Input records:
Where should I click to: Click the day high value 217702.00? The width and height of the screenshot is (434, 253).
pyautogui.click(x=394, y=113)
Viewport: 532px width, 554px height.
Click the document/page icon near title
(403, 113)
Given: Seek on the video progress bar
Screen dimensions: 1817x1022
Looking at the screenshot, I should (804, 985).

...

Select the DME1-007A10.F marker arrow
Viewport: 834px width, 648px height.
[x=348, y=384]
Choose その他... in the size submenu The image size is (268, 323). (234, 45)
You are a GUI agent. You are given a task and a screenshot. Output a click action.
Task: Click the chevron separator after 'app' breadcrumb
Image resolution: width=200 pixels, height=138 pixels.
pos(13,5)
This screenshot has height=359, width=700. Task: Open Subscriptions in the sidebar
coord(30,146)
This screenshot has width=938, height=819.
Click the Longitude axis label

Task requirements:
Taking the entries above, restate exactly those lines that fall between the line with "Where should I" and the line with "Given: Seek on the video progress bar", keeping both of those lines too.

Result for this exercise:
Where should I click to: Click the day high value 217702.00? The width and height of the screenshot is (434, 253).
pyautogui.click(x=394, y=113)
Viewport: 532px width, 554px height.
Click the document/page icon near title
(403, 113)
Given: Seek on the video progress bar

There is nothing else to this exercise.